Answering these questions requires knowing what is, and is not, AI. The EU defines Artificial Intelligence as:

  • ‘AI system’ means a system that is either software-based or embedded in hardware devices, and that displays behaviour simulating intelligence by, inter alia, collecting and processing data, analysing and interpreting its environment, and by taking action, with some degree of autonomy, to achieve specific goals;
  • ‘autonomous’ means an AI system that operates by interpreting certain input, and by using a set of predetermined instructions, without being limited to such instructions, despite the system’s behaviour being constrained by and targeted at fulfilling the goal it was given and other relevant design choices made by its developer;

‘Simulating intelligence’ sounds reasonable, but actually just moves the problem on, to defining what is, or is not, intelligence. If intelligence is judged on an activity by activity bases, will self-driving cars be required to have the avoidance skills of a fly, while other activities might have to be on par with those of birds? There is a commission working document that defines: “Autonomous AI, or artificial super intelligence (ASI), is where AI surpasses human intelligence across all fields.”

The ‘autonomous’ component of the definition is so broad that it covers a wide range of programs that are not currently considered to be AI based.

The impact of the proposed update is that machinery products containing AI software are going to incur expensive conformance costs, which products containing non-AI software won’t have to pay.

Today it does not cost companies to claim that their systems are AI based. This will obviously change when a significant cost is involved. There is a parallel here with companies that used to claim that their beauty products provided medical benefits; the Federal Food and Drug Administration started requiring companies making such claims to submit their products to the new drug approval process (which is hideously expensive), companies switched to claiming their products provided “… the appearance of …”.

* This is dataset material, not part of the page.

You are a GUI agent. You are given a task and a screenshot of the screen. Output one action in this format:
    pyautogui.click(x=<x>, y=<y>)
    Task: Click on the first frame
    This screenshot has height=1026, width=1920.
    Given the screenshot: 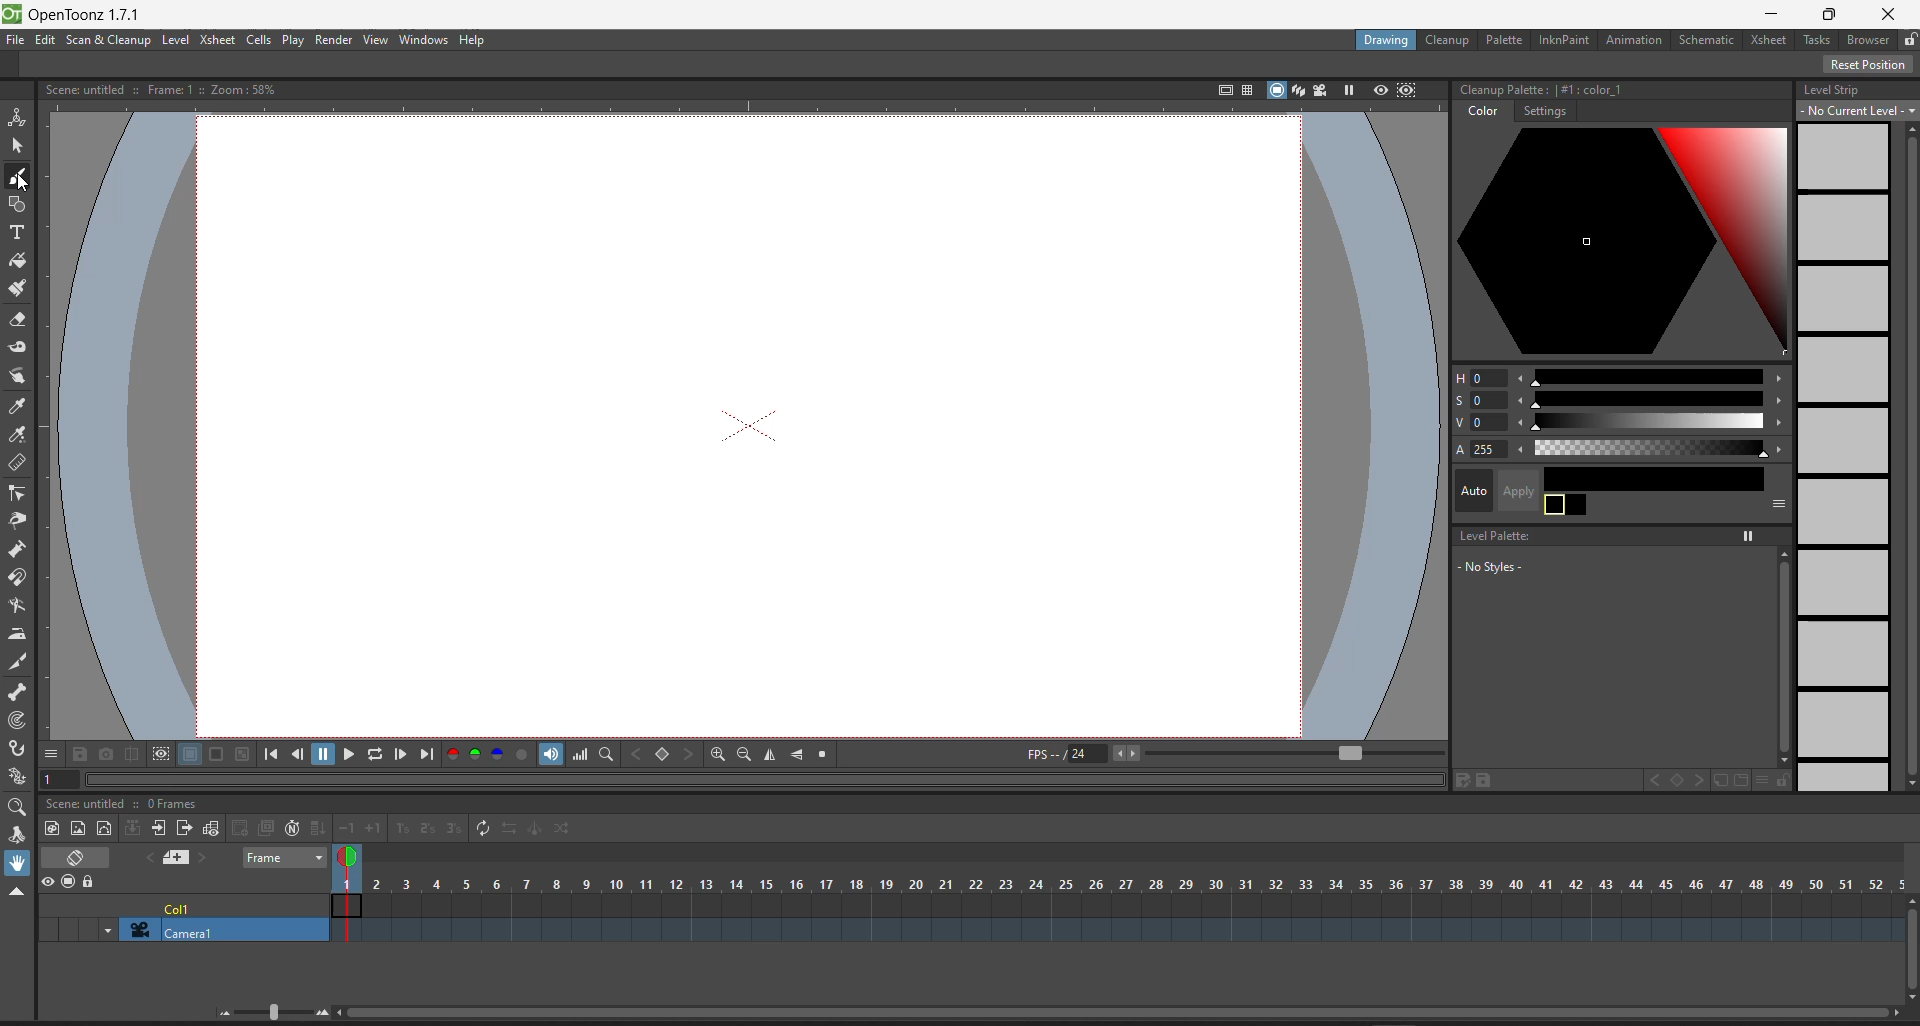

How are vendors likely to respond to the much higher costs involved in selling products that are considered to contain ‘AI software’?

Those involved in the development of products labelled as ‘safety critical’ try to prevent costs escalating by minimizing the amount of software treated as ‘safety critical’. Some of the arguments made for why some software is/is not considered safety critical can appear contrived (at least to me). It will be entertaining watching vendors, who once shouted “our products are AI based”, switching to arguing that only a tiny proportion of the code is actually AI based.

A mega-corp interested in having their ‘AI software’ adopted as an industry standard could fund the work necessary for the library/tool to be compliant with the EU directives. The cost of initial compliance might be within reach of smaller companies, but the cost of maintaining compliance as the product evolves is something that only a large company is likely to be able to afford.

The EU’s updating of its machinery directive is the first step towards formalising a legal definition of intelligence. Many years from now there will be a legal case that creates what later generation will consider to be the first legally accepted definition.